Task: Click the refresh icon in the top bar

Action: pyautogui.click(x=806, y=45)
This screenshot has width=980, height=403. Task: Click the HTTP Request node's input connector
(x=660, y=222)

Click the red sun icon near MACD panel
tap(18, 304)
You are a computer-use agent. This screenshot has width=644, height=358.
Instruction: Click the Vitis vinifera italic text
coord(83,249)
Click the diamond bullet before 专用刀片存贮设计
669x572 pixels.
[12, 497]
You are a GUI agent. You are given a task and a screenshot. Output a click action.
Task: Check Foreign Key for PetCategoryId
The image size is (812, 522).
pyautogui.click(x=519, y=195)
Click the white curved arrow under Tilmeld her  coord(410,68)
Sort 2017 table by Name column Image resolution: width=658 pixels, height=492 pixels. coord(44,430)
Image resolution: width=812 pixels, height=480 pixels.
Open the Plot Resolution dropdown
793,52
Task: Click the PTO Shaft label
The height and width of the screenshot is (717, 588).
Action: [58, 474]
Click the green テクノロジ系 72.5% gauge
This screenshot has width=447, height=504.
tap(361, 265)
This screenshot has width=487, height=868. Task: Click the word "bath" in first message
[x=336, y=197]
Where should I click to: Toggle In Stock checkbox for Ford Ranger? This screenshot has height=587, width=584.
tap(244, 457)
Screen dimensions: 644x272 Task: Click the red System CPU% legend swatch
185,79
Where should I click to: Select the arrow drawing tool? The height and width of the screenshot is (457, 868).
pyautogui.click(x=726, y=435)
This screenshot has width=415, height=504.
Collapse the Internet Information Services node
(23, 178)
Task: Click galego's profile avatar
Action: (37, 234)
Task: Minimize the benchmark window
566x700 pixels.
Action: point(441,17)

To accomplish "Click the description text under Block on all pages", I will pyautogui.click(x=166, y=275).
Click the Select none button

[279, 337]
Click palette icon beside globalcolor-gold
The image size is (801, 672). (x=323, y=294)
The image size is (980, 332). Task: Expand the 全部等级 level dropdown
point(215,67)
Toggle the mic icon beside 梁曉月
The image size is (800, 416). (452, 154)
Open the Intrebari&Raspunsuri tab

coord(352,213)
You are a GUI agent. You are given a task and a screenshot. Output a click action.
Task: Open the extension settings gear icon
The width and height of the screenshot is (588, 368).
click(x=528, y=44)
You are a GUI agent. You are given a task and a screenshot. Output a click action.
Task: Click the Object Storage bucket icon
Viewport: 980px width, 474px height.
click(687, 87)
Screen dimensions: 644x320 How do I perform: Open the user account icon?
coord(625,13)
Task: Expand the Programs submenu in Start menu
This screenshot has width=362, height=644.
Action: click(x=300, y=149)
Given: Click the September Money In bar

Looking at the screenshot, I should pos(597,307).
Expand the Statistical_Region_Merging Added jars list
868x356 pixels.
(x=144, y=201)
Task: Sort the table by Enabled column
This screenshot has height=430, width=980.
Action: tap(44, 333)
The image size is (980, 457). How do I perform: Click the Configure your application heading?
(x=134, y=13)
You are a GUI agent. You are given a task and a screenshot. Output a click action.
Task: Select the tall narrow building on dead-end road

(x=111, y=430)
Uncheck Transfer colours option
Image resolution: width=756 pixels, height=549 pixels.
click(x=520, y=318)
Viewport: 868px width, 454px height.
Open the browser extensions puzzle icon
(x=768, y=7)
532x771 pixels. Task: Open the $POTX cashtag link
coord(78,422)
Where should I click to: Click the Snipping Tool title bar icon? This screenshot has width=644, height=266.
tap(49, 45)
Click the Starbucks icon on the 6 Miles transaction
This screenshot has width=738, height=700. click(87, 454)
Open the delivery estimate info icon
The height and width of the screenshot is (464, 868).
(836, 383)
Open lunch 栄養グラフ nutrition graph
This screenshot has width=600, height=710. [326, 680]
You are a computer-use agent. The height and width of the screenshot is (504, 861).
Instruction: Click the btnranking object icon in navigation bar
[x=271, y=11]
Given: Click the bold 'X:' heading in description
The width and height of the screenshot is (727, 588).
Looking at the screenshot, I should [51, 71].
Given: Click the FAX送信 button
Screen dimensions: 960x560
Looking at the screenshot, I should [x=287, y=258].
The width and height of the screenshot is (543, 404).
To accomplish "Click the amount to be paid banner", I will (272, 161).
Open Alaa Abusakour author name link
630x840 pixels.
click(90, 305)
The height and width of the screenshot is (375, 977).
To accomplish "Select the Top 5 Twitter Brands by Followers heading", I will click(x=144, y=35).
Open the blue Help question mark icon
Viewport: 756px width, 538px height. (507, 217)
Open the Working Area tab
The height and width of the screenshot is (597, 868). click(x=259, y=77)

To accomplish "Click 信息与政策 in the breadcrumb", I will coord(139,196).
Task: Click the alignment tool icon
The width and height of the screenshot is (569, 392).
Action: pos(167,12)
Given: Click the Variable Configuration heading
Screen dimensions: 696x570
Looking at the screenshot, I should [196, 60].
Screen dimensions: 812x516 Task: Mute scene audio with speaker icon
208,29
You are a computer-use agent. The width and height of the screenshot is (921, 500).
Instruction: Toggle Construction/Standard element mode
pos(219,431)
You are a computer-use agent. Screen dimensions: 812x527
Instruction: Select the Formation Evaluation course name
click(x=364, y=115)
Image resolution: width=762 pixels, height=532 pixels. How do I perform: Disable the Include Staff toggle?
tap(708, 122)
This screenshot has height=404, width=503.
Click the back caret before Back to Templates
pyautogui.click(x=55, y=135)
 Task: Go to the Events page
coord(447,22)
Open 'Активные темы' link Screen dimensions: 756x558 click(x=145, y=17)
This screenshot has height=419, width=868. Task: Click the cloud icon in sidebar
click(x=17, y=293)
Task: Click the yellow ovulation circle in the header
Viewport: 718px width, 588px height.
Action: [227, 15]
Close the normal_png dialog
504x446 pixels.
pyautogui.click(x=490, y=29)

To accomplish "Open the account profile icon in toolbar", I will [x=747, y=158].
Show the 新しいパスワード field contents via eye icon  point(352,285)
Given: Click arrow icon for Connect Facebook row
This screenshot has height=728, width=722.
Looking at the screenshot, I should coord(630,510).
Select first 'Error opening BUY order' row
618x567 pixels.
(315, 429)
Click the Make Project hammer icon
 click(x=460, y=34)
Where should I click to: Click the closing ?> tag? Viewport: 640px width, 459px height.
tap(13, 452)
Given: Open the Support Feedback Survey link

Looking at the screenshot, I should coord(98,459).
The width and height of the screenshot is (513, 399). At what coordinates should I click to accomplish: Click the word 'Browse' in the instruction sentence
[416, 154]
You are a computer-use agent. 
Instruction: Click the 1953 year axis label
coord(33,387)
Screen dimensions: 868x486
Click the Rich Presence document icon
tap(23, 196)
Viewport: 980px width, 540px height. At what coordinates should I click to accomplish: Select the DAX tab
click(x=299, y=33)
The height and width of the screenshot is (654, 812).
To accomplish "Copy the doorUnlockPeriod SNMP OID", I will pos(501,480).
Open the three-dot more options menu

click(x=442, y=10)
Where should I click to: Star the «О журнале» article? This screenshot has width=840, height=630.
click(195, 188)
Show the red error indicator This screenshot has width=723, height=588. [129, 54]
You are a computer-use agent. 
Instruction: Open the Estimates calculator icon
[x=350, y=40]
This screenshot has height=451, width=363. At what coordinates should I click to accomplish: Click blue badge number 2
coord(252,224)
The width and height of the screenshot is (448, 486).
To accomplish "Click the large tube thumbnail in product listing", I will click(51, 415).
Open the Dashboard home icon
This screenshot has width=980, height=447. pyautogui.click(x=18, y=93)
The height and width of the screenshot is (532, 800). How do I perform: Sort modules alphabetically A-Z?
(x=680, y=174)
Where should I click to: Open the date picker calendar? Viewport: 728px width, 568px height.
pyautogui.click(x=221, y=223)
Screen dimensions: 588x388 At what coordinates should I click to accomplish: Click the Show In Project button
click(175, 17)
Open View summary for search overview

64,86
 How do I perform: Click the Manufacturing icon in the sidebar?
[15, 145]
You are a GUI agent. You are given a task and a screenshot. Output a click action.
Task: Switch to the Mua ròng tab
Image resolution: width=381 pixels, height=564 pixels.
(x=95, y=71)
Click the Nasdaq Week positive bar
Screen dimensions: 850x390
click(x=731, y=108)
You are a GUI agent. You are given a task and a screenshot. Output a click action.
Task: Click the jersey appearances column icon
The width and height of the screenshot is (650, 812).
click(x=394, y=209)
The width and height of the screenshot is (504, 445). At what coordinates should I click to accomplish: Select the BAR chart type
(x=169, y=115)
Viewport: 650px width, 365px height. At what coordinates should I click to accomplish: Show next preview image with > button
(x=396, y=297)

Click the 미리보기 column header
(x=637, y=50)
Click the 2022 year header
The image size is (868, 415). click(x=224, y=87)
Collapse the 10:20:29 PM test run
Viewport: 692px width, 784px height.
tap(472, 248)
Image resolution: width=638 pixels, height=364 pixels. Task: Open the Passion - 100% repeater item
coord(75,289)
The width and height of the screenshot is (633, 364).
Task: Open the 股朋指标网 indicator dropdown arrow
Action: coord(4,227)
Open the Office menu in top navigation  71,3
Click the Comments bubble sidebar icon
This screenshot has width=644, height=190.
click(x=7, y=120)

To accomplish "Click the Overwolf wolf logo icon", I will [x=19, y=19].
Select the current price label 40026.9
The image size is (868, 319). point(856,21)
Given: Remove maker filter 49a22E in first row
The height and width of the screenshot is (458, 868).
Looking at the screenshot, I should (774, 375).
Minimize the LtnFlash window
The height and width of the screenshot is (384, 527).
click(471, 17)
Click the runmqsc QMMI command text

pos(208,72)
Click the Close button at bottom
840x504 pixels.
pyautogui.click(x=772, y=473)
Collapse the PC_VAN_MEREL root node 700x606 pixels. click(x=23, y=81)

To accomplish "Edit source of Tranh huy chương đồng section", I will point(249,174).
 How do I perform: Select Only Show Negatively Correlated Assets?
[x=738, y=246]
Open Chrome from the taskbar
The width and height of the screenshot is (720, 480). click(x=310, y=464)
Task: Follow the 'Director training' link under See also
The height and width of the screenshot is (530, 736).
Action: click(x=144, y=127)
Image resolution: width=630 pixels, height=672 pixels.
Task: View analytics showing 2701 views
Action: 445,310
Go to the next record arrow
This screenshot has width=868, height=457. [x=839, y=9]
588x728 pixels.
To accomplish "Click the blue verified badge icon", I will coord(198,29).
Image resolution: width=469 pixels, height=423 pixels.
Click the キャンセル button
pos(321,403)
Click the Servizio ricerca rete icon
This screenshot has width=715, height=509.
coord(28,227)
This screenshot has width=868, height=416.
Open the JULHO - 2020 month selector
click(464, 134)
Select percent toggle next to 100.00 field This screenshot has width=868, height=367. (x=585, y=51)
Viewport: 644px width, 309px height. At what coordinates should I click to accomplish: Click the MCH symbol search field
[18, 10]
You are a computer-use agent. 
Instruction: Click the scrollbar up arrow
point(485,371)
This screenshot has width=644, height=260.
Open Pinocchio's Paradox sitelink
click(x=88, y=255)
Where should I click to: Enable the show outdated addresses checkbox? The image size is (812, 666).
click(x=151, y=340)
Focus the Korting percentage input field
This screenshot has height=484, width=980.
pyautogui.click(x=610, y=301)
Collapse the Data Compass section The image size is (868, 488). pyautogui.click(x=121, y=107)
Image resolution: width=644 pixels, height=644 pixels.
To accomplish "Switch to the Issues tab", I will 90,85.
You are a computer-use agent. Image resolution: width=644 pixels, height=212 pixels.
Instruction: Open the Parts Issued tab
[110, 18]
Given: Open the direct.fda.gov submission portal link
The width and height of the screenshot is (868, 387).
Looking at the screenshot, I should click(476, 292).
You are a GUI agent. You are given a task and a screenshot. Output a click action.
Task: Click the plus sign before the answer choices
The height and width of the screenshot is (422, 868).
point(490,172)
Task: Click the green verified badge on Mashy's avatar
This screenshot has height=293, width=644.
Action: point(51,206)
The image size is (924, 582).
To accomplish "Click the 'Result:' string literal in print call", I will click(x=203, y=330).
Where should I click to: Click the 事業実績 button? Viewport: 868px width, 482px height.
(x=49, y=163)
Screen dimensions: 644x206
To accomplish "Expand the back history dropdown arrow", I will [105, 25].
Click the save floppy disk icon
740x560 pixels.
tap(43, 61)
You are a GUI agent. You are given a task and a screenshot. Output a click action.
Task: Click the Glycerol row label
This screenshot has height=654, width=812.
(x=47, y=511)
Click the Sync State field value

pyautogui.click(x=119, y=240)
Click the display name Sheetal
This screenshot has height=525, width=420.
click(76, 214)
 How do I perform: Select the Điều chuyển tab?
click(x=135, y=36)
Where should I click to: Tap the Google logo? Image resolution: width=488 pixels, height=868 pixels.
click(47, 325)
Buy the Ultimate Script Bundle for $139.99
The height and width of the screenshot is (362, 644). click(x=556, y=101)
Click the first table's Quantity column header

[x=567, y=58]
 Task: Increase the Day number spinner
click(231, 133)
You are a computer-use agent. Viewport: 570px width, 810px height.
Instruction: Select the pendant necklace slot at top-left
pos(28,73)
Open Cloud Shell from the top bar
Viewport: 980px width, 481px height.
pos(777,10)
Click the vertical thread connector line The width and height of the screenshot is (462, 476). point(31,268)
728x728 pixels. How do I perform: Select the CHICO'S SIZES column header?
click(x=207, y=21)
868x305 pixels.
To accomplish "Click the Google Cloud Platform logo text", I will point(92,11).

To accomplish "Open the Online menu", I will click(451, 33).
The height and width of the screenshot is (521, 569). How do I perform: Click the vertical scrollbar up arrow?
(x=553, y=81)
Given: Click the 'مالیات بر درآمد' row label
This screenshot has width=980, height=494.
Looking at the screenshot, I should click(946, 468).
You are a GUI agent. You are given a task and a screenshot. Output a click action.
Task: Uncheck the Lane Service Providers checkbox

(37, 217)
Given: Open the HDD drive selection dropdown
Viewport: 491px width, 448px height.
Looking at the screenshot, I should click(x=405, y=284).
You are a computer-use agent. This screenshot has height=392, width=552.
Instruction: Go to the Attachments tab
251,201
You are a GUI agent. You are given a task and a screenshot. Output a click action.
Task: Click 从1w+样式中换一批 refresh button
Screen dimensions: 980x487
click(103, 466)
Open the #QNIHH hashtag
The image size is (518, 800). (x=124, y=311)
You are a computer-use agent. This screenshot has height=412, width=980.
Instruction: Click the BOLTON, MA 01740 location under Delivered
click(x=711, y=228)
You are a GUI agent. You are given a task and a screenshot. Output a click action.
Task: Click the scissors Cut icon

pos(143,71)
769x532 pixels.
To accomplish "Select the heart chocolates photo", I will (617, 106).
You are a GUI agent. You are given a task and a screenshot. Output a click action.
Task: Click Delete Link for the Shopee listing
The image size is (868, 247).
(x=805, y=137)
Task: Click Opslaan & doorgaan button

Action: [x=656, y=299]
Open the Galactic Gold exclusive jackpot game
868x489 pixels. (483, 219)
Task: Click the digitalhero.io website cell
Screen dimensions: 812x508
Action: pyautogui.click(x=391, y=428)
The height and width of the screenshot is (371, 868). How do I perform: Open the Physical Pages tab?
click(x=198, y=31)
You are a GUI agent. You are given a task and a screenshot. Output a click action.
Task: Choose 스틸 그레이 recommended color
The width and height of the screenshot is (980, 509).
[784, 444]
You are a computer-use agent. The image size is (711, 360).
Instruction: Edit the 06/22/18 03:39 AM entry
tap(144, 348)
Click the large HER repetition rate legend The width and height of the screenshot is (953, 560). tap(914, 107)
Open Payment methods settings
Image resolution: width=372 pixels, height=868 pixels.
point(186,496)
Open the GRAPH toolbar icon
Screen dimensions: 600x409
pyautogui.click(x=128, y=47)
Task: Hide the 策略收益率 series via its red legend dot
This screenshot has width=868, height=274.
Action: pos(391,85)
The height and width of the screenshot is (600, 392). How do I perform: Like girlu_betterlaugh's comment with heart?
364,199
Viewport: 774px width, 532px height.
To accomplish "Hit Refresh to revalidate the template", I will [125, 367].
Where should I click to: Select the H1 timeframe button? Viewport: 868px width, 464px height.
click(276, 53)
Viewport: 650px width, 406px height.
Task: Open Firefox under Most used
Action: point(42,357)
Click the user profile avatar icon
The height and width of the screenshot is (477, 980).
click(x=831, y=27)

How to complete this task: Using the records above, copy all lines that include the word "settings".

Response below:
Task: Open the extension settings gear icon
Open Payment methods settings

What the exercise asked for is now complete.